+++ SOURCE DATA

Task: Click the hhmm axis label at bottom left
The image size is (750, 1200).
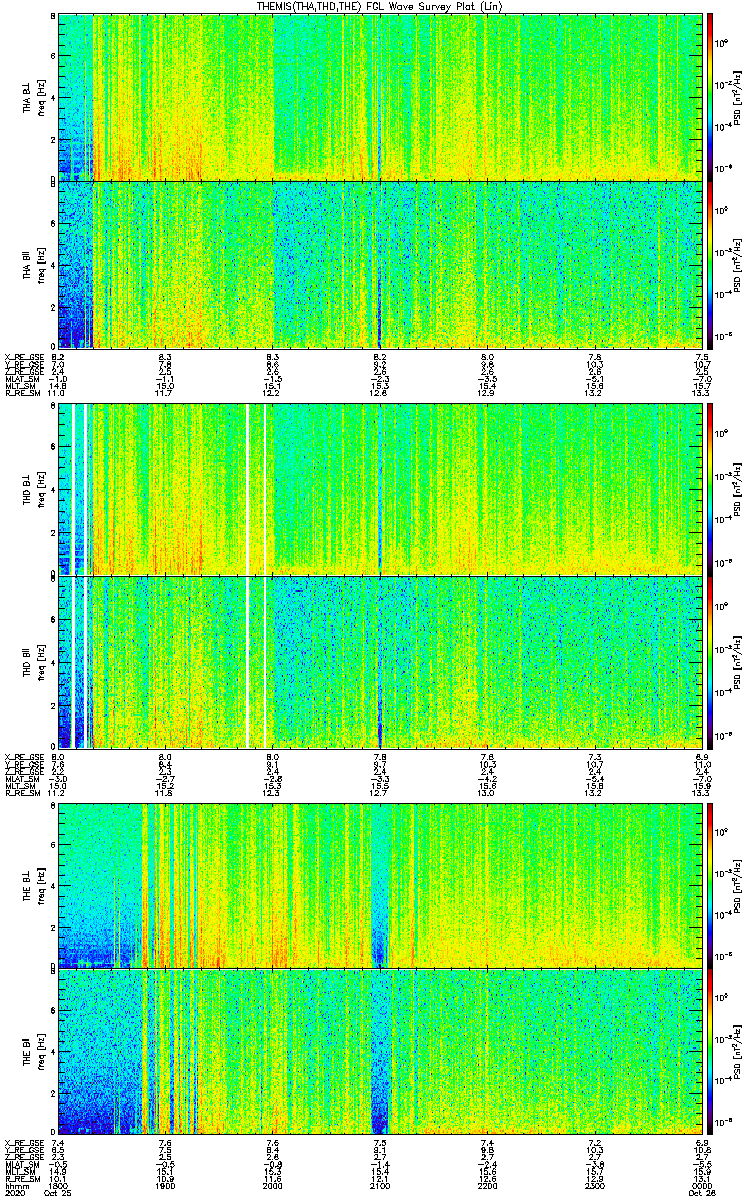Action: (x=15, y=1186)
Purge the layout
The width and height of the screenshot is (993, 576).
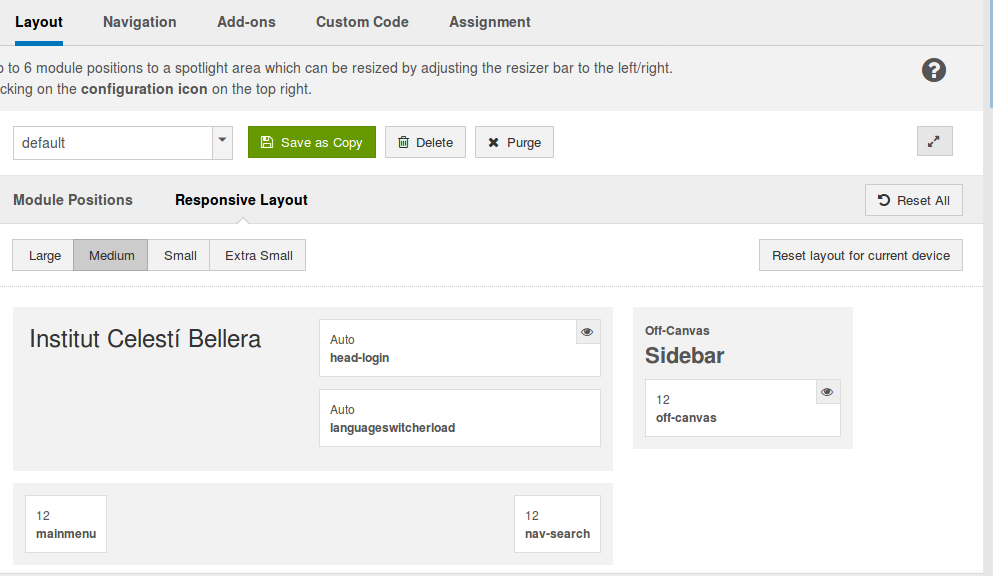coord(514,142)
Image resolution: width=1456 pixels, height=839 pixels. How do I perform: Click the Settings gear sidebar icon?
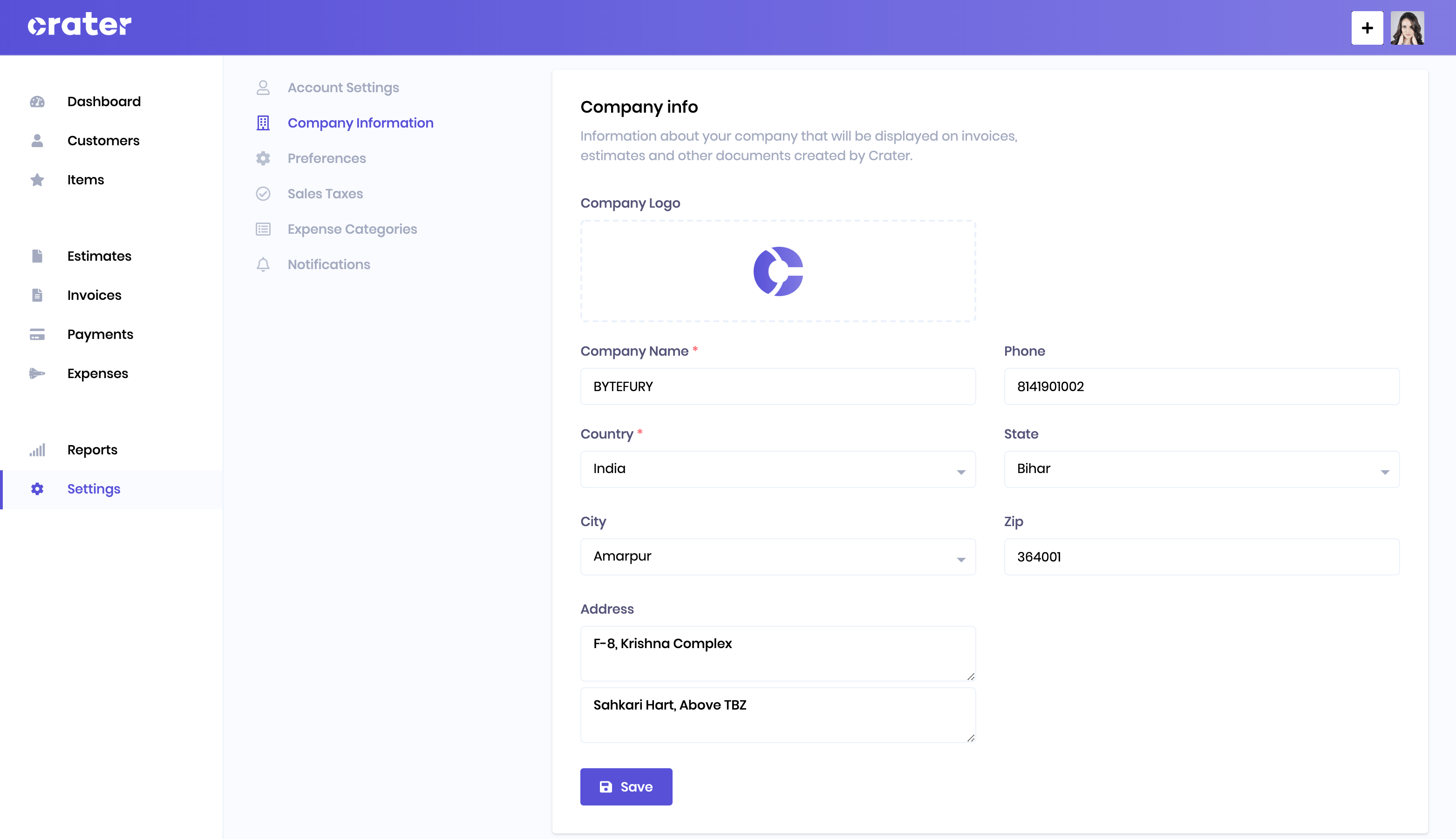point(37,489)
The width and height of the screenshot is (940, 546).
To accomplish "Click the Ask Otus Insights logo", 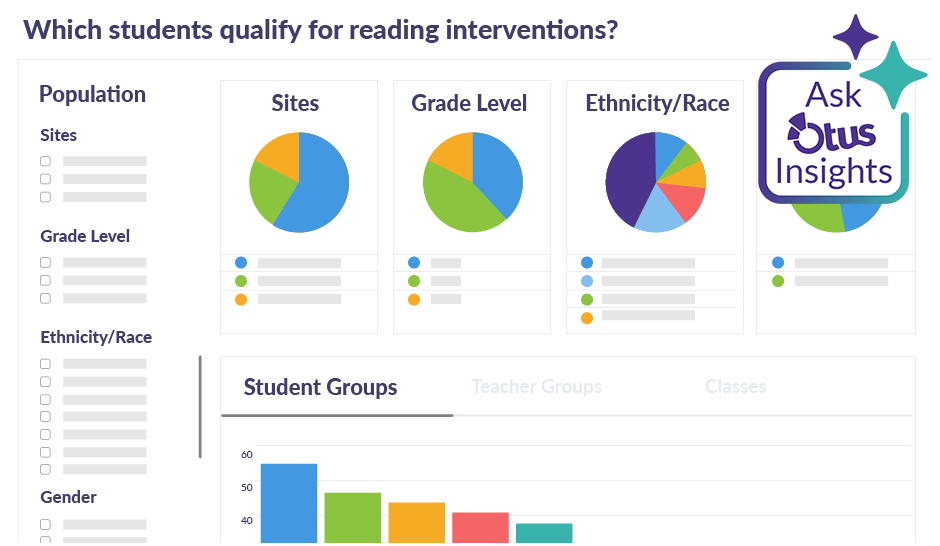I will pyautogui.click(x=833, y=135).
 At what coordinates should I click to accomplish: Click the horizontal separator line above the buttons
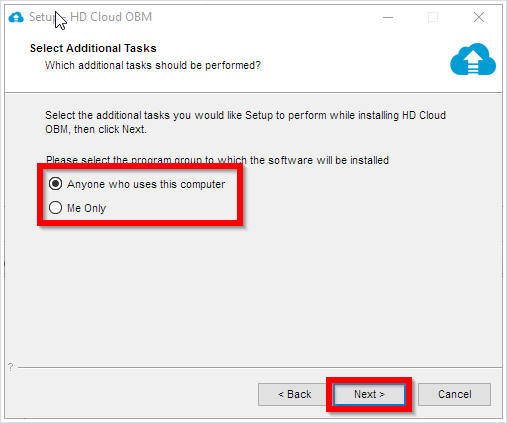point(260,367)
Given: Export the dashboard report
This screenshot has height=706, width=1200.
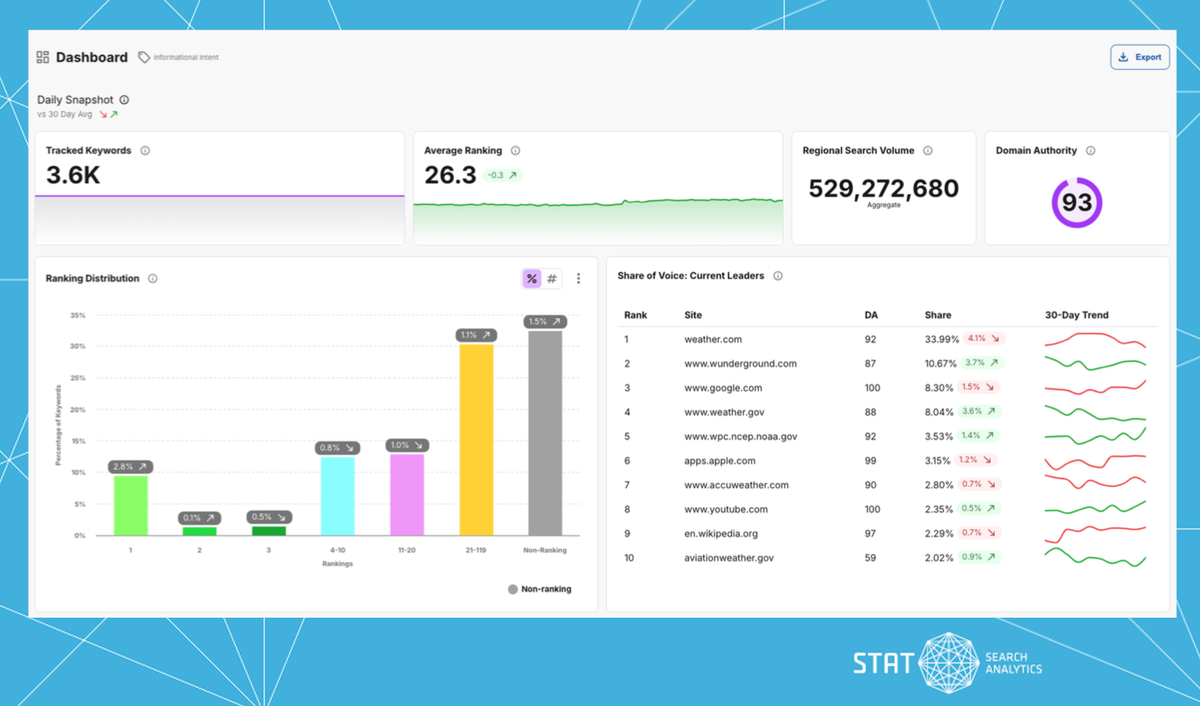Looking at the screenshot, I should pos(1139,57).
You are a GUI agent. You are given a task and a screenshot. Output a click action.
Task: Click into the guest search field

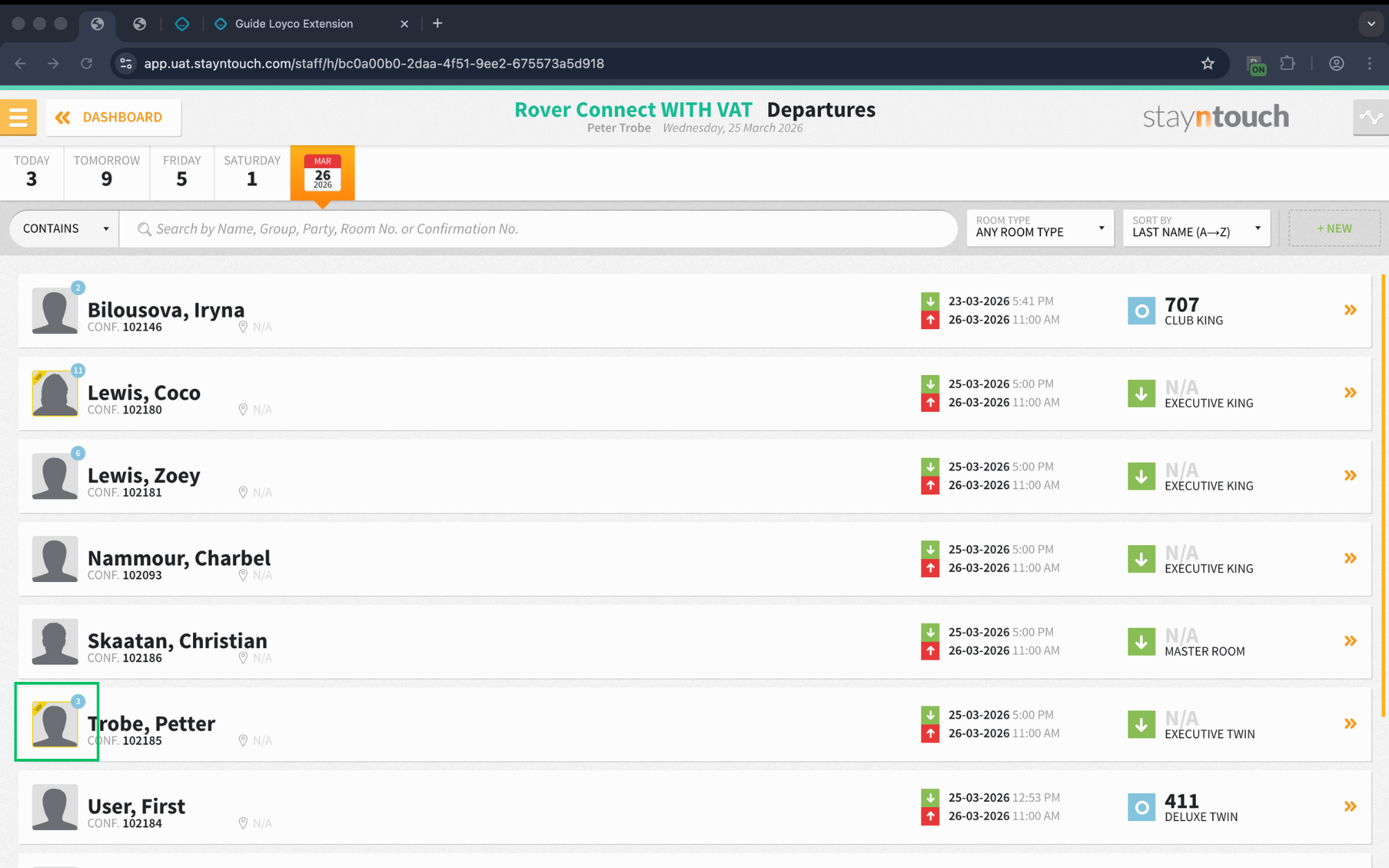click(538, 229)
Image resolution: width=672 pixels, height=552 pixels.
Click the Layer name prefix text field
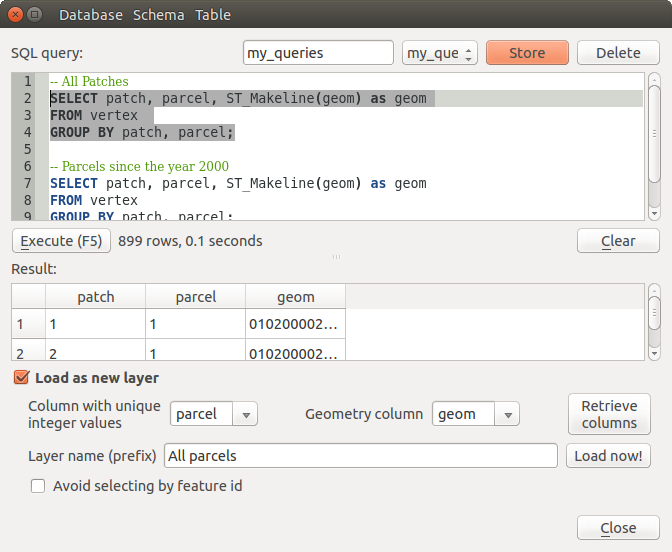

++++++

# WHAT THIS TASK INVOLVES:
From the line containing "Task: Click into the guest search field" through the final line of the listing above, reproduce every line exactly, with no pictures.

# SOLUTION FOR THIS PROBLEM:
Task: Click into the guest search field

click(538, 229)
Image resolution: width=672 pixels, height=552 pixels.
Click the Layer name prefix text field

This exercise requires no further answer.